Reasons for updating

  • Change to side-effects

Updated on 26 April 2013 PIL

Reasons for updating

  • Change to, or new use for medicine

Updated on 26 April 2013 SmPC

Reasons for updating

  • Change to section 4.1 - Therapeutic indications
  • Change to section 5.1 - Pharmacodynamic properties

Legal category: Product subject to medical prescription which may not be renewed (A)
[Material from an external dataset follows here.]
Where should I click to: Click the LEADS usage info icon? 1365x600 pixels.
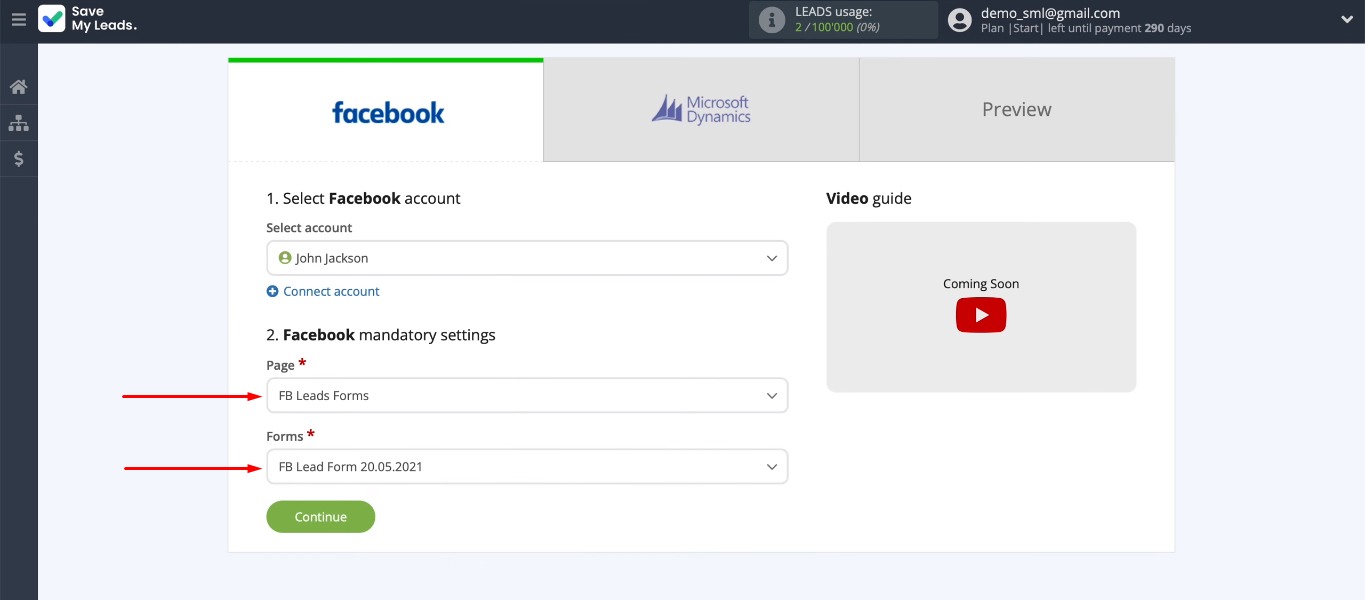(x=771, y=20)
Free text change information supplied by the pharmaceutical company

4.1          Therapeutic indications

Updated the indication to include vulvar and vaginal lesions, grouped with cervical legions under the term genital lesions, to read:

Cervarix is a vaccine for use from the age of 9 years for the prevention of premalignant genital (cervical, vulvar and vaginal) lesions and cervical cancer causally related to certain oncogenic Human Papillomavirus (HPV) types. See sections 4.4 and 5.1 for important information on the data that support this indication.

 

 

5.1          Pharmacodynamic properties

 

Mechanism of action

Updated the statement regarding the effects HPV-16 and HPV-18 is responsible for to include ‘HPV-related high grade vulvar and vaginal intraepithelial neoplasia’, to read:

HPV-16 and HPV-18 are estimated to be responsible for approximately 70% of cervical cancers and 70% of HPV-related high grade vulvar and vaginal intraepithelial neoplasia. Other oncogenic HPV types can also cause cervical cancer (approximately 30%). HPV 45, -31 and -33 are the 3 most common non-vaccine HPV types identified in squamous cervical carcinoma (12.1%) and adenocarcinoma (8.5%).

 

Updated the term of ‘premalignant cervical lesions’ to ‘premalignant genital lesions’ and changed it’s definition to include ‘high-grade vulvar intraepithelial neoplasia (VIN2/3) and high-grade vaginal intraepithelial neoplasia (VaIN2/3)’, to read:

The term “premalignant genital lesions” in section 4.1 corresponds to high-grade Cervical Intraepithelial Neoplasia (CIN2/3), high-grade vulvar intraepithelial neoplasia (VIN2/3) and high-grade vaginal intraepithelial neoplasia (VaIN2/3).

 

Clinical studies

Prophylactic efficacy against HPV-16/18 in women naïve to HPV-16 and/or HPV-18

Added the following paragraph:

At end of study analysis, there were 2 cases of VIN2+ or VaIN2+ associated with HPV-16 or HPV-18 in the vaccine group and 7 cases in the control group in the ATP cohort.  The study was not powered to demonstrate a difference between the vaccine and the control group for these endpoints.

 

 

 

Updated on 16 November 2012 SmPC

Reasons for updating

  • Change to section 6.3 - Shelf life
  • Change to section 6.5 - Nature and contents of container
  • Change to section 6.6 - Special precautions for disposal and other handling
  • Change to section 4.2 - Posology and method of administration
  • Change to section 4.3 - Contraindications
  • Change to section 4.4 - Special warnings and precautions for use
  • Change to section 4.5 - Interaction with other medicinal products and other forms of interaction
  • Change to section 4.6 - Pregnancy and lactation
  • Change to section 4.7 - Effects on ability to drive and use machines
  • Change to section 4.8 - Undesirable effects
  • Change to section 5.1 - Pharmacodynamic properties
  • Change to section 5.2 - Pharmacokinetic properties

Legal category: Product subject to medical prescription which may not be renewed (A)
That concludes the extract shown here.